Mon dernier marathon s’est déroulé de façon virtuelle à Montréal en octobre 2020 et j’ai fait un temps non officiel (temps chronométré par moi-même) de 4 h 9 min 14 s, mon meilleur temps à ce jour, ce qui en théorie me permettrait d’obtenir une place pour Boston. Vous comprendrez évidemment que les marathons virtuels ne sont pas acceptés comme BQ; il serait trop facile de tricher!
Ainsi, en vue de me qualifier pour une participation éventuelle à Boston, je ferai cet automne le marathon de Berlin le 26 septembre prochain, en espérant qu’à cette date la tenue d’un tel type d’évènement sera permise. Si ce n’est pas le cas, j’irai pour le plan B, soit une participation au marathon du P’tit Train du Nord (dans les Laurentides), marathon reconnu aussi comme un BQ, le 4 octobre prochain, en espérant encore une fois que l’évènement ait lieu.
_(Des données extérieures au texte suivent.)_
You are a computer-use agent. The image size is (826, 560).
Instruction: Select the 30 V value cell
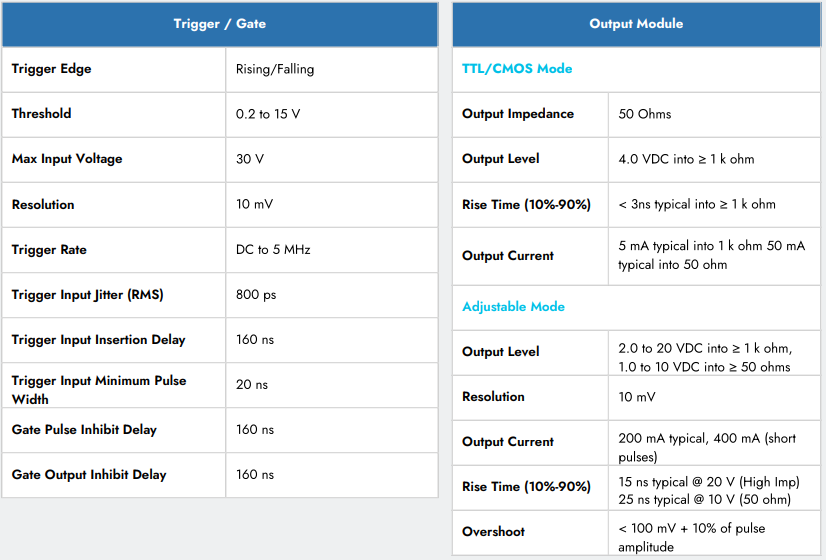click(x=250, y=159)
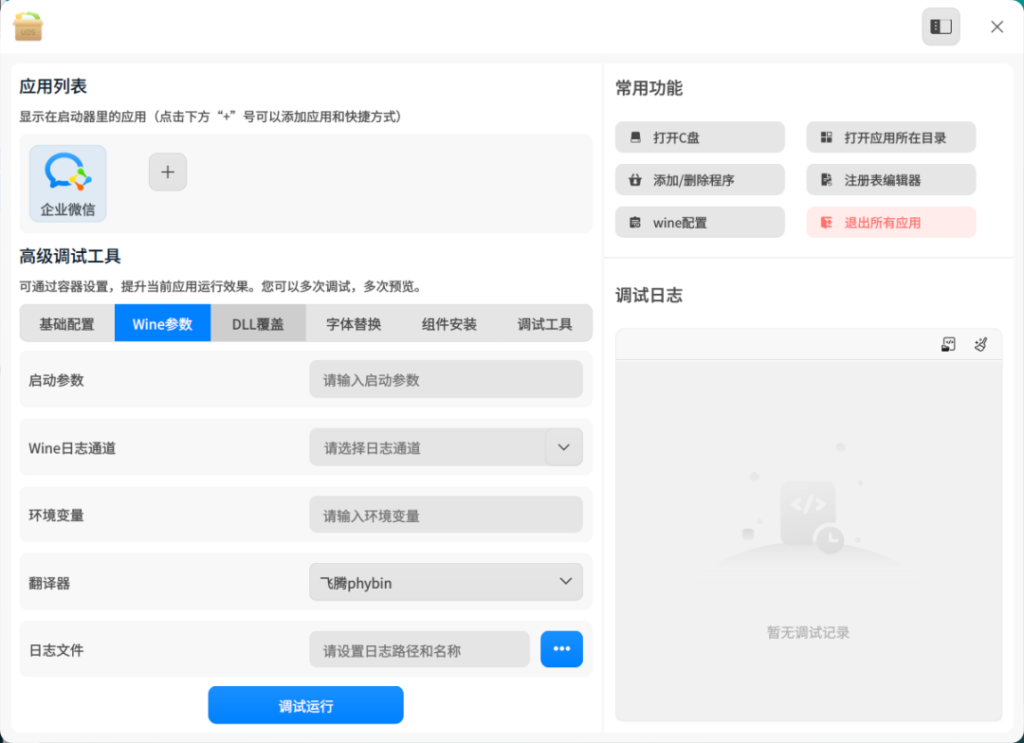Viewport: 1024px width, 743px height.
Task: Click the 启动参数 input field
Action: pos(446,380)
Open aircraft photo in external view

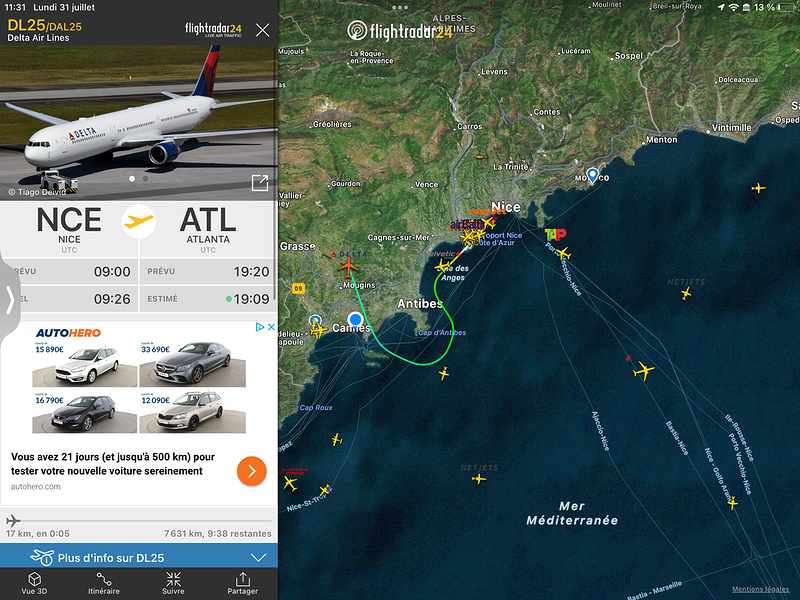[x=260, y=183]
J’ai toujours aimé bouger et la perspective de courir à Boston en 2022, ou plus tard, me garde bien motivée pour relever ce défi. Avec une charge de course variant entre 50 et 60 kilomètres par semaine d’ici septembre prochain et des entrainements variés, l’objectif d’une qualification pour Boston est réaliste. Je demeure confiante en mes capacités, mais malgré un plan d’entrainement rigoureux, rien n’est encore acquis pour l’instant. Le risque de blessures provoqué par un surentrainement est un danger qui guette tous les coureurs, qu’ils soient débutants ou avancés, et j’en suis bien consciente.
Bref, ce qui a commencé il y a quelques décennies par un simple « tour du bloc » s’est transformé au cours des dernières années en une activité plus ambitieuse, mais tout aussi agréable. Je souhaite que les nombreuses amitiés développées à travers mon club de course à pied, le sentiment de liberté à franchir plusieurs kilomètres et la vitalité du corps et de l’esprit qui en résultent m’accompagnent encore pendant de nombreuses années, alors qu’à court terme mon plan d’entrainement en vue d’une éventuelle participation au marathon de Boston devrait me rapprocher de mon rêve.
Anne
Anne participe à notre Défi de 60 millions de pas.